Fed. R. Civ. P. 15(c)(1)(A)-(C).

         The defendants argue that Rule 15(c)(1)(A) does not apply, because Tenn. Code Ann. § 28-3-104(a)(3) contains no relation-back provision. They argue that Rule (c)(1)(B) pertains only to the relation back of “an amendment asserting a ‘claim or defense,' but it does not authorize the relation back of an amendment adding a new party.” (Doc. No. 36, at 5 (citations omitted).) Finally, they contend that subsection (C) does not apply, first, because the requirements of Rule 15(c)(1)(B) are not met and, second, because the plaintiff has not shown that the new defendants received notice of the institution of this action within 90 days of the filing of the original Complaint or that the plaintiff's failure to name these defendants is the result of some “mistake” concerning the proper party's identity.

         Durham, in response, maintains that the claims in the Amended Complaint against the new defendants “are based on and relate back to the very same set of operative facts originally plead[ed].” (Doc. No. 40, at 2.) He characterizes the defendants' position as “a technical argument” and a “formality that misses the substance and spirit” of Rule 15(c)(1). (Doc. No. 40, at 3.) The operative inquiry, he insists, is whether the additional defendants were on notice when the original Complaint was filed because of their involvement in carrying out the improper expulsion.” (Id. at 3.) Alternatively, he argues that, because he sues state officials in their official capacity only, under Ex parte Young, “the real party-in-interest . . . [has] remained constant.” (Doc.
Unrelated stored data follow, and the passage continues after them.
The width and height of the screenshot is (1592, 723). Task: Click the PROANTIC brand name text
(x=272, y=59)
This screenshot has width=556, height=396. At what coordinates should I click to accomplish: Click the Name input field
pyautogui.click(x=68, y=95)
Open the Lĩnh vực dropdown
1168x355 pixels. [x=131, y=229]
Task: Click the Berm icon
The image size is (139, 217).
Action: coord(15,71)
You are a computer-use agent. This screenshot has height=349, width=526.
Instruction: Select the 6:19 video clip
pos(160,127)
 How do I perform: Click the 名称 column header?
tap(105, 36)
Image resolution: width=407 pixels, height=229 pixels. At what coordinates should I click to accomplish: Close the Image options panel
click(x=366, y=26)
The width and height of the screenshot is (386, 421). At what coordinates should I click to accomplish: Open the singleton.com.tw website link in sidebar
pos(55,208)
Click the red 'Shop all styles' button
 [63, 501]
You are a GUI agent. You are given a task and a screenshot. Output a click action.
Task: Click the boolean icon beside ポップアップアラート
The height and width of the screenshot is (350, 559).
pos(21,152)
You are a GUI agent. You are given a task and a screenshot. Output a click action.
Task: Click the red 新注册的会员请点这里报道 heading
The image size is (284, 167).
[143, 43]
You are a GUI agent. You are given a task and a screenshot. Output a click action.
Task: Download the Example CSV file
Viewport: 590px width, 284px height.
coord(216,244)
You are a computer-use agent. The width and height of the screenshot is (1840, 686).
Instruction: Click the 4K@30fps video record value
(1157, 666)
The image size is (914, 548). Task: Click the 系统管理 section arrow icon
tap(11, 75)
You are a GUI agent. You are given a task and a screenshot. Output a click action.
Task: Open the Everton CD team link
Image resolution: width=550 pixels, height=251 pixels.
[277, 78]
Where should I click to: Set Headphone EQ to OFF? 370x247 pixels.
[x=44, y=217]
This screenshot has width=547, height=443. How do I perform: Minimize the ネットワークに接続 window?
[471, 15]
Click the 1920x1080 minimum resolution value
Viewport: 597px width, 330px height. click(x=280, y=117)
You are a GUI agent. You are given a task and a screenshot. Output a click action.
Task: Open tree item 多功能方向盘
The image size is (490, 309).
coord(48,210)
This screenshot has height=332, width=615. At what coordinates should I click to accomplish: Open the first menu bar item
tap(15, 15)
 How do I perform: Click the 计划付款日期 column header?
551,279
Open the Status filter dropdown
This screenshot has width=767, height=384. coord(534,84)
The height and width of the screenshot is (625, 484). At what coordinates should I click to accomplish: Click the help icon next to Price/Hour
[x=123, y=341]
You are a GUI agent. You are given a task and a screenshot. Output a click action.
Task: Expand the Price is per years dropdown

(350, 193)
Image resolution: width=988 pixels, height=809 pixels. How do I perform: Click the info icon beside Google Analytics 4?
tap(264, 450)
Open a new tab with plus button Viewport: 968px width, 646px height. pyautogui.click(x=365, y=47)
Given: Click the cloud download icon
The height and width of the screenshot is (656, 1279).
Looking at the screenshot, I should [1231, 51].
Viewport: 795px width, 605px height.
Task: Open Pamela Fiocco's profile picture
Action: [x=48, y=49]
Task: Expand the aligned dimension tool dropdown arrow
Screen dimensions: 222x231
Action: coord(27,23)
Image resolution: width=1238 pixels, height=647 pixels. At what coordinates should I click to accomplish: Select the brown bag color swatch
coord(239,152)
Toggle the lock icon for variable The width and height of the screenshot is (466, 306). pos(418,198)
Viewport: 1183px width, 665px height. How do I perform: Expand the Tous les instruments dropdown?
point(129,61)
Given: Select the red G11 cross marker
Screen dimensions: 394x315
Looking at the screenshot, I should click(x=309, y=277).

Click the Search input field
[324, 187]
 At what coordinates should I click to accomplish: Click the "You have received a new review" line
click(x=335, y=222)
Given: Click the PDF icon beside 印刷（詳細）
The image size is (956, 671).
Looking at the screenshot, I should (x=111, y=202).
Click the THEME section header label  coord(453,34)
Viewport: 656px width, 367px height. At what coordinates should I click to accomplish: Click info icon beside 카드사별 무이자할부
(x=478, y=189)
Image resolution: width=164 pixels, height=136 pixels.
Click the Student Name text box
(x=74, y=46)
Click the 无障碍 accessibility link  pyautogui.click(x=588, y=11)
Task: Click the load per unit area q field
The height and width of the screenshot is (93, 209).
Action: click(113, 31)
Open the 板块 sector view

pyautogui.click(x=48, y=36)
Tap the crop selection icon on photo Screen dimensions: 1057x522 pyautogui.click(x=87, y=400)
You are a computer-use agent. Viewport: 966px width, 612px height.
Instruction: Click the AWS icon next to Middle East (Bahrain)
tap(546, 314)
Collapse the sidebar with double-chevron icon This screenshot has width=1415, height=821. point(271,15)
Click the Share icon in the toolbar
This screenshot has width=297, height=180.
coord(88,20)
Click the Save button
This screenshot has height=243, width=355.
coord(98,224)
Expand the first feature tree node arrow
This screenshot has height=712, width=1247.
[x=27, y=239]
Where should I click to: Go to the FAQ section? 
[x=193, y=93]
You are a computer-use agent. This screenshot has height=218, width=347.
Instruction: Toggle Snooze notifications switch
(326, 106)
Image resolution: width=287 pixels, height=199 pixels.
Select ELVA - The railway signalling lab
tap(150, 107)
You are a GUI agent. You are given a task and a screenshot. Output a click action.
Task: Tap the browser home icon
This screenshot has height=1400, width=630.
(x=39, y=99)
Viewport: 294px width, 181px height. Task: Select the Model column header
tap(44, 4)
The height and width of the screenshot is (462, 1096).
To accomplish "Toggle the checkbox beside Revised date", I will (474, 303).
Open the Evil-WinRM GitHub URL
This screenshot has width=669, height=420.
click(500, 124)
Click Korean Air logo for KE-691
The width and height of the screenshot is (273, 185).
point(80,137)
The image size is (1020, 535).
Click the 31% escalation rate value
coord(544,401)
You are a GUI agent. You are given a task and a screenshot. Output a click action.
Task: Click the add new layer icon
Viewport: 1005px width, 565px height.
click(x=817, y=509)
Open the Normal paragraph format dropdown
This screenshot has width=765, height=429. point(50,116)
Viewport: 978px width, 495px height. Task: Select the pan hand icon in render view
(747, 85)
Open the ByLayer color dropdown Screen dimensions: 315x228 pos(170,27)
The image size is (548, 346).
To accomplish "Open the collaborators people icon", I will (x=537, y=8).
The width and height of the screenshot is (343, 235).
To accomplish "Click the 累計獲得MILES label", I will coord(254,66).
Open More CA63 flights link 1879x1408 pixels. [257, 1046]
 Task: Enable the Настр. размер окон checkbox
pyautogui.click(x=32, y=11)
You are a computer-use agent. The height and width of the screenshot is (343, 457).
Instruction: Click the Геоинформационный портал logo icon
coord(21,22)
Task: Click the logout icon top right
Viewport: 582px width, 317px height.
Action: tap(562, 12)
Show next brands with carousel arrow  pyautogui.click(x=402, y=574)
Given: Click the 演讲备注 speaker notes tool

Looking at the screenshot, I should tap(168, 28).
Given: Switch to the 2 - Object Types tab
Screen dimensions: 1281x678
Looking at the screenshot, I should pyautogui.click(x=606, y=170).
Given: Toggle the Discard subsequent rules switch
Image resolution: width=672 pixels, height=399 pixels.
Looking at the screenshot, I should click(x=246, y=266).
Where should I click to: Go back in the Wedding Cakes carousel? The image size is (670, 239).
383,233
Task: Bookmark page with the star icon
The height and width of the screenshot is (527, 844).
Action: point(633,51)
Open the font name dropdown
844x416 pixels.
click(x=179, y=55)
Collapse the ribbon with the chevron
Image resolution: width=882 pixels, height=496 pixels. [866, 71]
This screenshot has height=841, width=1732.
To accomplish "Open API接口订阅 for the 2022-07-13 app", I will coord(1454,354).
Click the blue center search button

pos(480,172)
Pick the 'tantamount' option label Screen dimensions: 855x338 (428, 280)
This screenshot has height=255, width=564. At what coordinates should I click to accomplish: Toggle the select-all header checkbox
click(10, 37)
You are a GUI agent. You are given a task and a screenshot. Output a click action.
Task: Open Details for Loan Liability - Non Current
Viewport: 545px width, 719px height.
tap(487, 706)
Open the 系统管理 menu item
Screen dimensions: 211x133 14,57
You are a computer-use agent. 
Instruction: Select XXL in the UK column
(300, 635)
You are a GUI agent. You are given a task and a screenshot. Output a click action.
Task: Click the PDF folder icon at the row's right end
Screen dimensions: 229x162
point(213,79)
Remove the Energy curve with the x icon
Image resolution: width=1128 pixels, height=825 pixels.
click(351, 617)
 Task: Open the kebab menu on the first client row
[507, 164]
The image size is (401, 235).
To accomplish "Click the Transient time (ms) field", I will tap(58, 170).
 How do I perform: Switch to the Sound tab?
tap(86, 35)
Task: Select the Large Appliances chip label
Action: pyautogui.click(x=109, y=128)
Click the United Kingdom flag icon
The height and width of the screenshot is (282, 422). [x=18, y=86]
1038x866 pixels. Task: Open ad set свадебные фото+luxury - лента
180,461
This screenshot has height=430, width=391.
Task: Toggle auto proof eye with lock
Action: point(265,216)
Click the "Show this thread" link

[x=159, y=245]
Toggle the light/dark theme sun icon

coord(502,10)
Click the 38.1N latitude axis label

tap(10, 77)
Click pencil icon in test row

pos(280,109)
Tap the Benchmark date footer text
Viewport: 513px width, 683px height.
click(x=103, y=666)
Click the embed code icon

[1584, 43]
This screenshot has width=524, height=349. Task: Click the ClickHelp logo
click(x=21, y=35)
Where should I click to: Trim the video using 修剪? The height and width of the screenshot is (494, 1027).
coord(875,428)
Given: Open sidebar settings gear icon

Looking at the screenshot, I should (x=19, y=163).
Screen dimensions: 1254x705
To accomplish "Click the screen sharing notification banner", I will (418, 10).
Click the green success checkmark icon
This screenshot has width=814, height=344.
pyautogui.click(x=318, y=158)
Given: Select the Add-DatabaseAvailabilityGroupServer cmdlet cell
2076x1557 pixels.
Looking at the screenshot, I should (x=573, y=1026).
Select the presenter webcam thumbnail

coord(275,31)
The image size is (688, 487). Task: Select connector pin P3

No. 40, at 4.) That is, regardless of who the named officials are, the State is and always has been the real party-in-interest in this case.

         The defendants are correct that Rule 15(c)(1)(A) is of no help to the plaintiff, since § 1983 has no relation-back provision. Accord Reiner v. Canale, 301 F.Supp.3d 727, 734 (E.D. Mich. 2018); see also 42 U.S.C. § 1983. Rule 15(c)(1)(B) is likewise inapplicable, because it “allows relation back of an amendment asserting a ‘claim or defense,' but it does not authorize the relation back of an amendment adding a new party.” Asher v. Unarco Material Handling, Inc., 596 F.3d 313, 318 (6th Cir. 2010); see also 6A Charles Alan Wright et al., Fed. Prac. & Proc. Civ. § 1497 (3d ed.) (recognizing that Rule 15(c)(1)(B) only pertains to amendments “alleging a new or different claim or defense”).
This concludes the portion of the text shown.